→ **WHAT YOU NEED TO DO**
In the earnings call transcript, what does the speaker say is making companies hesitate to close out their traditional pension plans?

A question in terms of -- it seems like uncertainty remains kind of the prominent word here when it comes to regulation and capital deployment. So -- and we've seen regulatory matters clearly get pushed back or delayed in the past. So I guess what can be done sort of in the near to intermediate term to potentially reduce the capital that continues to build as we await clarity?

Steven A. Kandarian

Analyst

Chris, there's not a lot that can be done. We're waiting for clarity, and -- but we -- if there is an M&A transaction that makes sense to us, we're going to pursue those kinds of activities. But again, I have nothing today to report to you on that front. Over time, when we are able to de-bank, we'll make a decision about returning or deploying capital in October. We'll talk about our dividend. But at this point in time, given the regulatory environment, that's as much as I can say.

Christopher Giovanni - Goldman Sachs Group Inc., Research Division

Analyst

Okay. And then can you talk a little bit about what you're seeing in the pension closeout market? I mean, obviously, PRU has had some success recently. But it seems like a lot of CFOs are eager to get this risk off their balance sheet, yet we haven't really seen the big transactions take place. So I guess what do you think it'll take to begin to push some of these things across the finish line?

William J. Wheeler

Analyst

Chris, it's Bill. I think there is an interest on corporate America's part to getting rid of, I would say, traditional pension plans and doing a closeout. What's giving them pause is continued low interest rates. I mean, the -- when interest rates are this low, the cost of doing that, even if they have a well-funded plan, isn't that attractive. I think they're -- they've kind of said, "Gee, we should just wait. We don't have to do this now. We should wait. Interest rates will be higher." But I think the reality is coming home that interest rates may stay this low for a while yet, given what the Fed says every day. So I think what might occur is -- if there's one big trade printed, they might -- that I think that people might say, "Well, it's probably time to go." So I think this market is pretty dynamic right now in terms of what might break and when. So we'll just -- we'll have to wait and see.

→ **GIVEN INFORMATION**

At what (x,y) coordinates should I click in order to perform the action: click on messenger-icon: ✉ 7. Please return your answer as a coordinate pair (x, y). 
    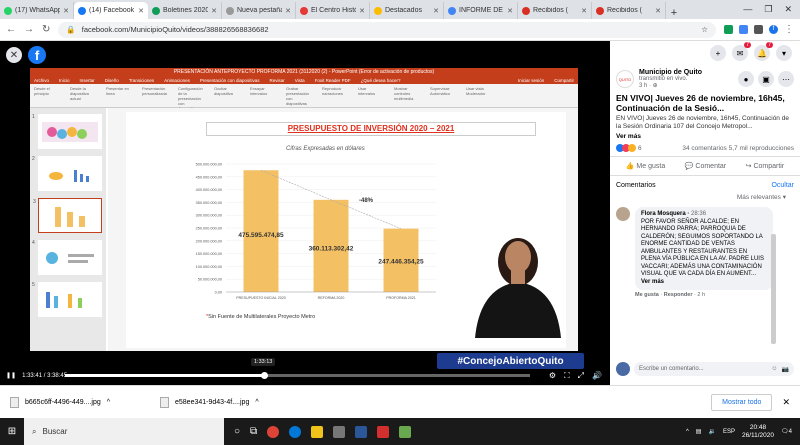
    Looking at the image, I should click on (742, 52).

---

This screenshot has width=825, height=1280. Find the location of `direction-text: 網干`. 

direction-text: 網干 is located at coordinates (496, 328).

→ **SOLUTION**
Continued low interest rates.